From then on, things warmed up between them to the point that they became quite “palsy”. He would regularly cook for his father or buy him his favourite dosa or curry from Little India. He even went to a Hindu temple to have prayers done when his father was gravely ill with cancer.
When his father died in July, Kumar didn’t shed any tears but he was glad that they had eventually made peace with each other. “I bought my parents a house.

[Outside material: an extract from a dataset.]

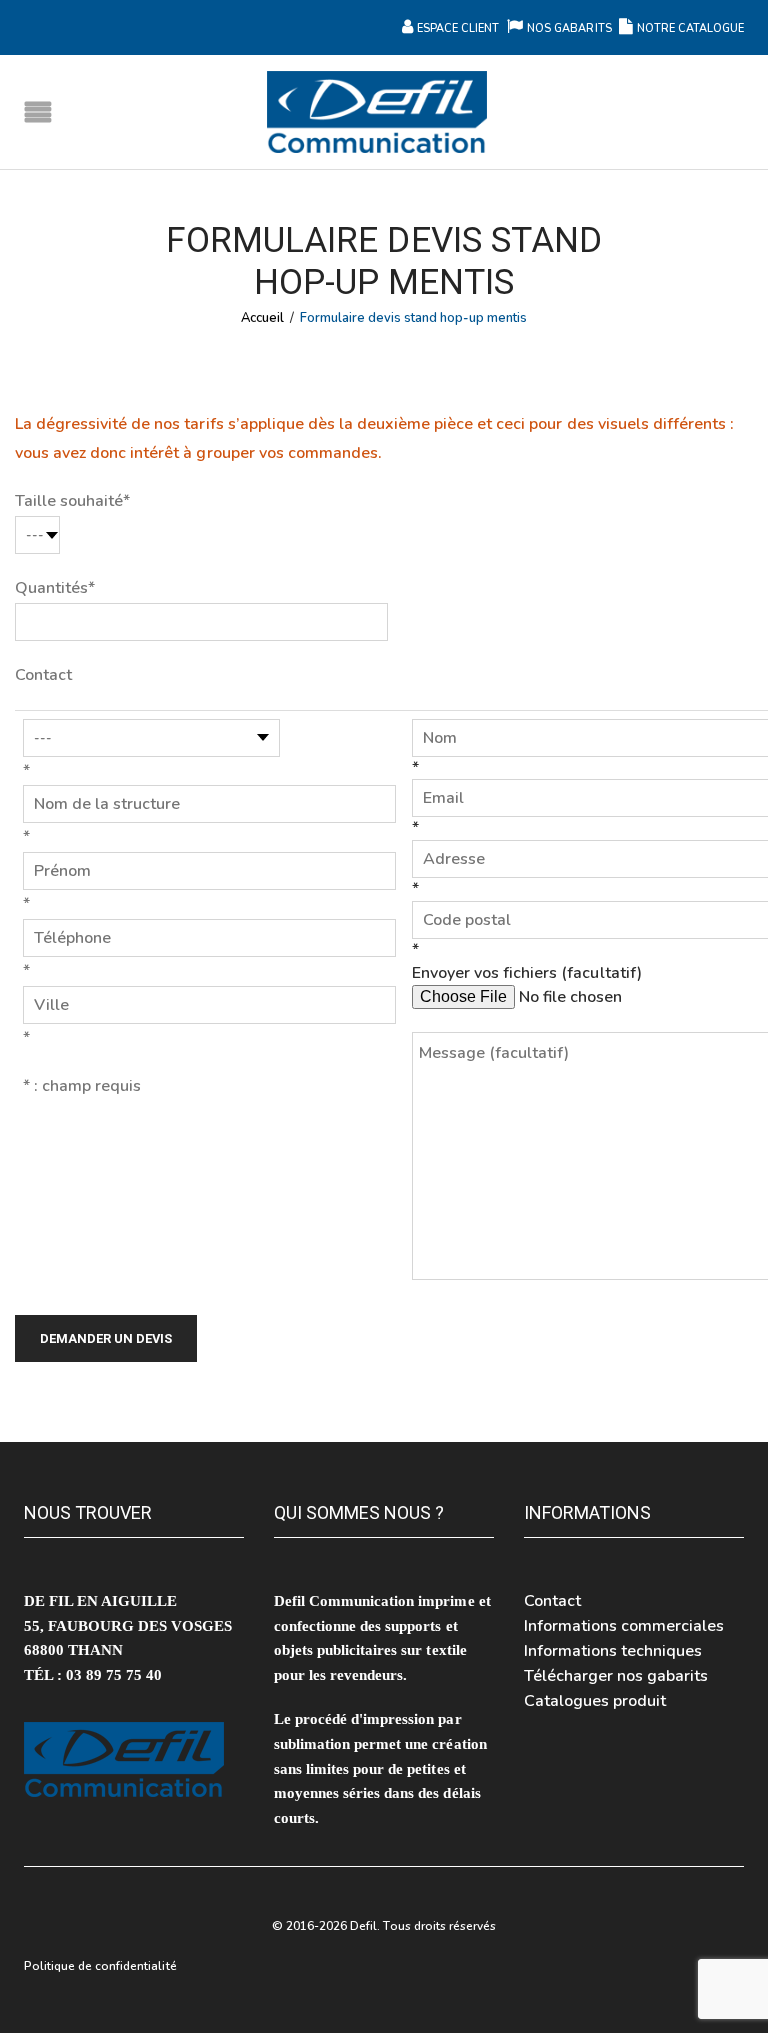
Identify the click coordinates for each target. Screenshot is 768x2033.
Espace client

I forgave my father and it made me a better person,” he says.
So how did he get into stand-up comedy?
With not much going for him, he cleverly turned his passion for things feminine to his advantage. “My hobby became my careerlimelight. The first time I got on stage in a dress was pretty scary.
Dresses are just my working clothes, nothing to do with my lifestyle. I’m not a transvestite.”
He started off telling “clean jokes” and after a few months introduced sexual innuendo into his acts. The police, who vetted his work then, were jittery but came around when they realised it was pretty harmless stuff.
“My mother has seen my show and still can’t deal with it, but she has accepted that that’s what people want,” he says.
In recent years, Kumar has been pushing the boundaries with political jokes and jokes about the idiosyncrasies of the different races here: “I make fun of all races. I’m not a racist. It’s a fair deal across the board.”
The Media Development Authority vets his scripts for big shows and Kumar points out that he has never been censored by them. He has no clue what the Government thinks of him but he does know that politicians linger on at events and functions to catch his late act.
“I don’t think stand-up comedy is an issue with the Government anymore. They know we Singaporeans need to laugh at ourselves and let it out. You can get away with humour but you shouldn’t make up stories and shouldn’t anyhow slam anyone. It’s not right,” he says.
Indeed, Kumar has his own personal OB markers: “I know when I’ve gone overboard with something and I won’t do it again.”
Food is one of his passions and he cooks a mean biryani. But to maintain his 57kg weight “to look good in a dress” he eats – “ladies, take note” – only one big meal a day. He admits though that it’s an unhealthy practice and advises against it.
He does three shows a week and spends the rest of his time “shaking legs” as he put it. “No, but seriously, I’m not a greedy person. I’m happy if there’s enough money to put food on the table and to help pay for my ‘vices’ like doing my hair every other day, shopping a lot, yoga, clubbing,” he reveals.
And the future? “I don’t think about the future. I have no children, I’m a one-man show so I live for today.”
Asked for a sample of his work, he provides this definition of sex: “It’s an injection with affection to the mid-section with the projection without any objection and hopefully no infection.”
And with that, and a wave of his hand, he sashayed off into the night.
You can catch Kumar at 3 Monkeys in Orchards Towers on Fridays and Saturdays and Hard Rock Cafe in Cuscaden Road on Mondays. Shows start at 11pm.